So it's a good thing that cargo can be used without downloading dependencies during the build! Just clone the repos of the dependencies (and transitive dependencies), just like you would for a C++ project. Then set up your cargo file to point at the location for your local copy instead of using the default download behavior.
There's even a tool called cargo-vendor that does this for you!
I wholeheartedly agree. I love Rust, it's the most fun I've had with any programming language (barring perhaps Haskell). But I still run cargo in offline mode with crates.io disabled, pointing cargo to /usr/share/cargo/registry for dependencies (that's where Debian's librust-*-dev packages get installed, the only dependencies I accept in my Rust projects).
To say it explicitly: "I don't have any internet" was a hard constraint on everything from the beginning. Firefox's build requires it. Most distros require it.
Some of it was a bit awkward to actually use this way in the early days, but those harsh edges have been since sanded off.
Absolutely (although see note below)! I don't have any gripes with the tooling from a technical perspective. I do have gripes from a cultural perspective, though.
Addendum: Until quite recently, this was quite cumbersome. It also meant that all cargo invocations (by the same user) would use that override, always. It meant that compiling someone else's project became quite the hassle. Or compiling a project that mostly uses system dependencies, but some crates.io deps. But the situation is improving.
Cargo and crates.io have been specifically designed to be reliably reproducible, and had a chance to learn from npm's mistakes to not repeat them.
Cargo binary projects have Cargo.lock by default with checksums of all dependencies used. crates.io doesn't allow changing past releases, and has a policy of not deleting any crates unless legally required (user-accesible "yank" hides, but doesn't delete).

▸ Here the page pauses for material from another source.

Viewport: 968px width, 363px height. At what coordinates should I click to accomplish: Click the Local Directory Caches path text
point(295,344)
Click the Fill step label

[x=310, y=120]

Crates.io index is a git repository with full history of all changes to the registry, so you can recreate its state at any point in time (in case you lost your Cargo.lock, you can reliably remake one from the past).
And on top of that there's `cargo vendor` command that makes a local offline copy of everything you use, so you can fully archive a Cargo project and rebuild it any time later.
Yeah, especially language specific ones. It seems like the world wants to be polyglot. Do we really want to have all the encryption algorithms reimplemented in all the languages?
The answer there is often "use FFI". But if we're all going to use C APIs anyway, then shouldn't our package managers support C?
But C has probably the most awkward build system culture of any language, complicating the job of packaging quite a bit. A lot of language specific package management systems get lift from offloading the ugly C support problems to other layers. See python and "manylinux" for instance.
you are right about C. i mean i do get why we have so many. and i use them so often that its ingrained in me. and how to fix them when i mess up. but sometimes i notice how many libs we are talking about. honestly it is kinda ridiculous. i know how hard it is to manage one repo and keep it safe. maybe im too old. young ones now just download go binaries and run them.
In my eyes, the problem isn't precisely whether some components are downloaded separately. What I find problematic is the idea of giving up responsibility by dependending on separately developed components. Components written with more than just one particular project in mind are tough to change. Integrating them into a particular project often requires workarounds and some imperfect abstractions to make things fit, and there tends to be a proliferation of blind spots about "global optimization potential".
Not to drag on Rust, but I can see a "global optimization" problem when I try to cargo build a moderate Rust project and have to download hundreds of transitive dependencies, and have a good chance of ending up not building a thing (for reasons that probably include my own incompetence, but still).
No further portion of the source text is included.